## What you have to do
Repeat the span of the entries below that starts at the line with "Task: Click the blue arrow icon beside 総長" and ends at the line with "Image resolution: width=1347", nothing more. Skip the pictures.

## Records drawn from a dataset
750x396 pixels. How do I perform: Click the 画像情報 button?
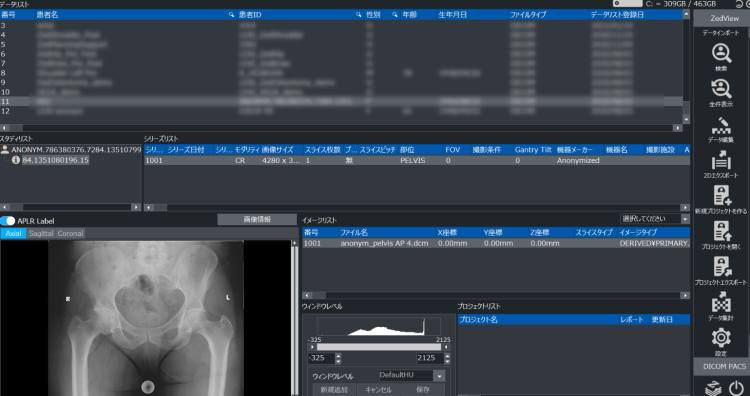point(257,219)
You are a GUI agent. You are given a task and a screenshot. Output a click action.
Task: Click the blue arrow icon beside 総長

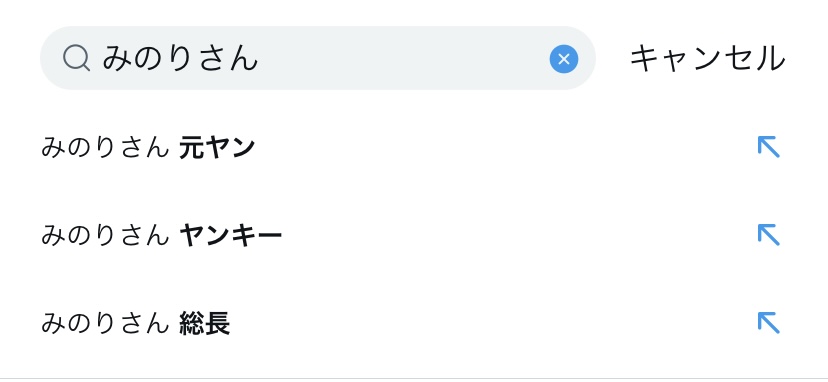(768, 323)
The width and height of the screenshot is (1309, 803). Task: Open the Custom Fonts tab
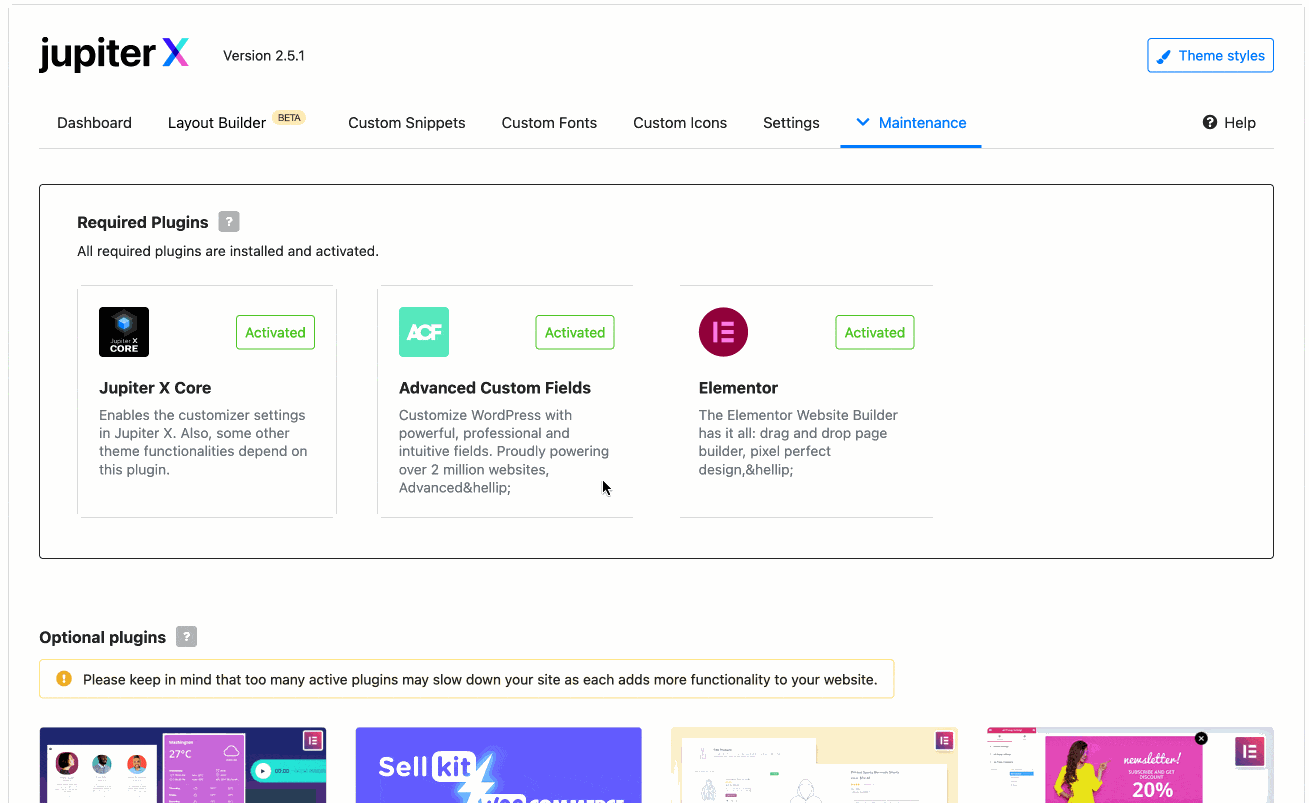click(x=549, y=123)
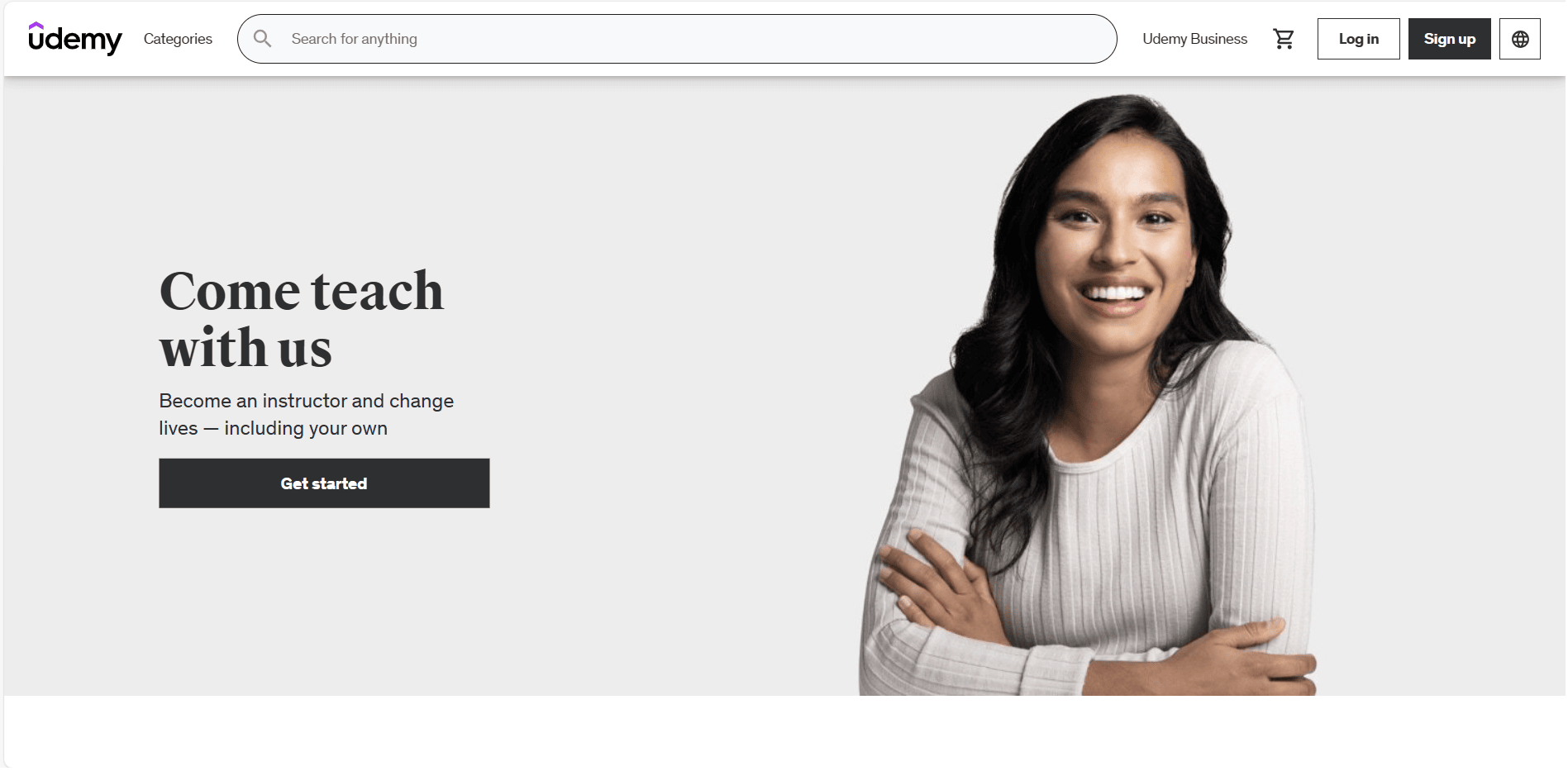Viewport: 1568px width, 771px height.
Task: Click the Udemy logo
Action: pos(75,39)
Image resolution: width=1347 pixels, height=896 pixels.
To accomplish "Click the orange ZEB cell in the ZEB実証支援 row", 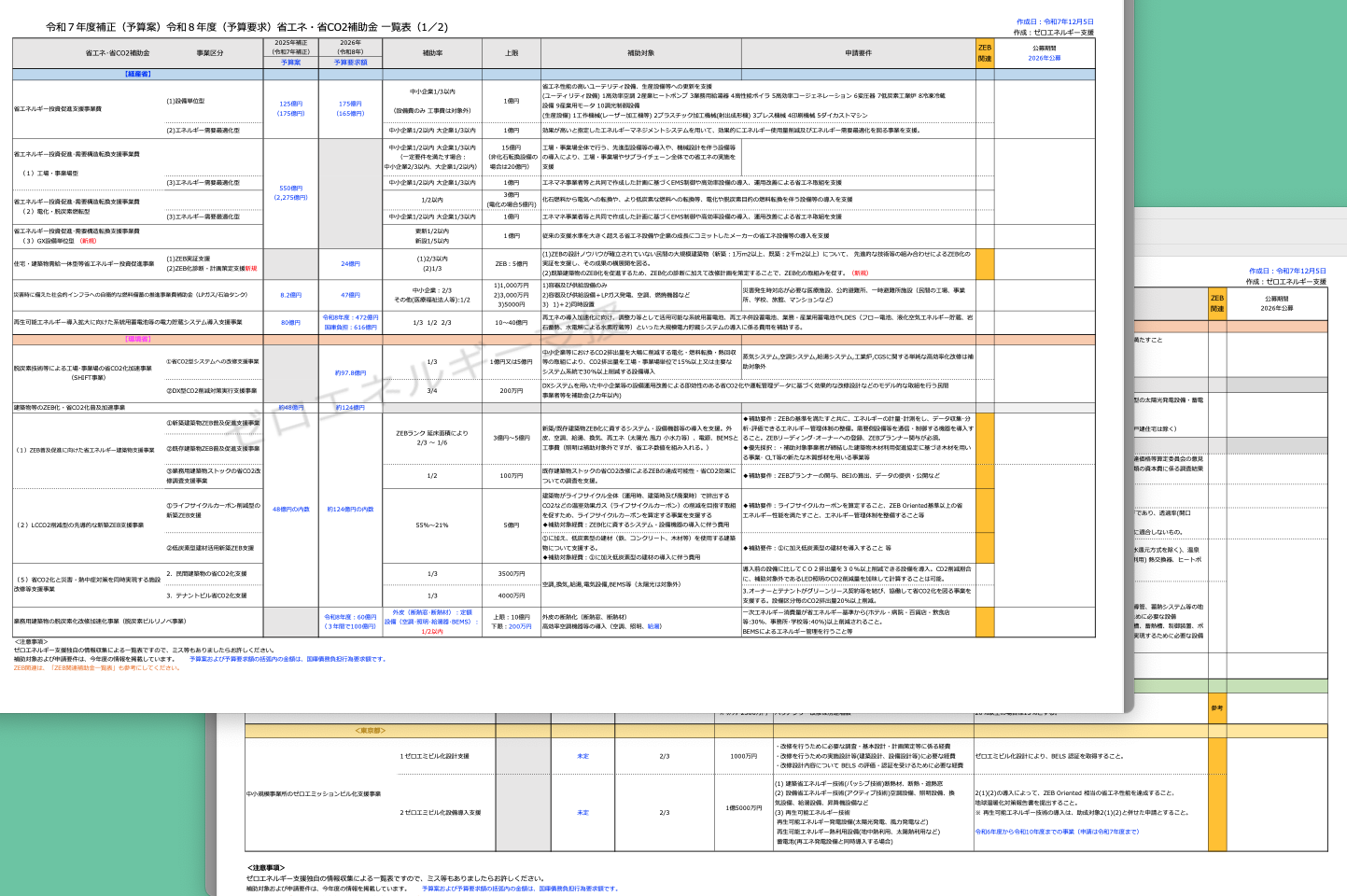I will click(984, 264).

## Result of this exercise
Task: Click the blue arrow icon beside 総長

(768, 323)
The width and height of the screenshot is (1309, 803). Task: Open the Custom Fonts tab
click(x=549, y=123)
Viewport: 1568px width, 771px height.
Task: Click the Udemy logo
Action: pos(75,39)
Image resolution: width=1347 pixels, height=896 pixels.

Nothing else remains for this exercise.